My probation officer was thrilled and I finally completed my 5 year probation period. The only downfall was, I had a felony on my record. Once I got my life in order, I decide to file to get my felony expunged. My probation officer wrote me a letter of recommendation and I told him how I graduated school, I was currently working, and I was in the process of finding a job in a salon, and the felony on my record would hold me back from ever trying to manage a shop. He agreed, and thankfully expunged my felony. At the time, I didn’t really think much of it, but a felony on anyone’s record, puts your life in limbo.

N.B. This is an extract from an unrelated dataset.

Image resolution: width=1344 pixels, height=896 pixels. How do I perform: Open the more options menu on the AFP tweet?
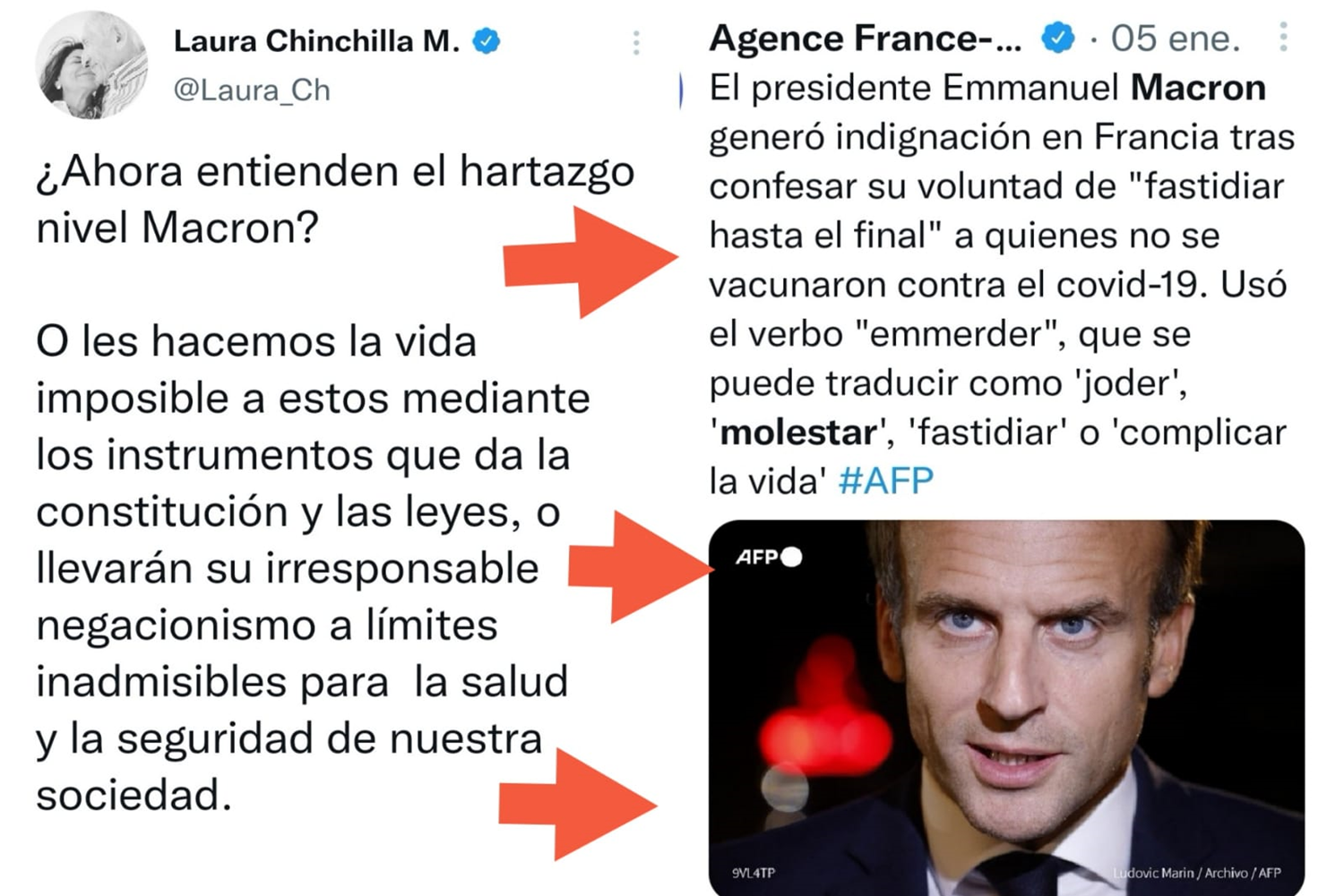pos(1284,37)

Shortly after that, I started working in a salon. I quickly built a clientele and was promoted to manager shortly after that. I was still living at home, but I didn’t mind at all. I finally saved up enough money to move into an apartment on my own, and I loved it. I was able to buy all my own furniture, my first flat screen TV, decorations, and all the other necessities you need to live on your own, and it felt amazing. I wasn’t used to having my own money and not spending it on drugs. It was almost like my mind just flipped a switch, and I was only focused on living. I was on my own and what helped me the most was that my best friend was still sober and living on her own as well, we both had jobs, and we both weren’t stopping there. No one thought we could remain friends after all that we went through, and we proved them wrong. So of course, to rub it in everyone’s faces the following year we ended up renting a house together with a mutual friend. That was probably one of the best years I’ve had. We all got along so well, all of our friends would come hang out at our house, and everything just seemed easy. We were both genuinely happy with where we were and where we came from. Unfortunately, we both went separate ways at the end of our lease. I surprisingly enough moved to a neighboring city in Detroit, and she moved to Grand Rapids. But all that matters is we are both still sober and our arms are flawless.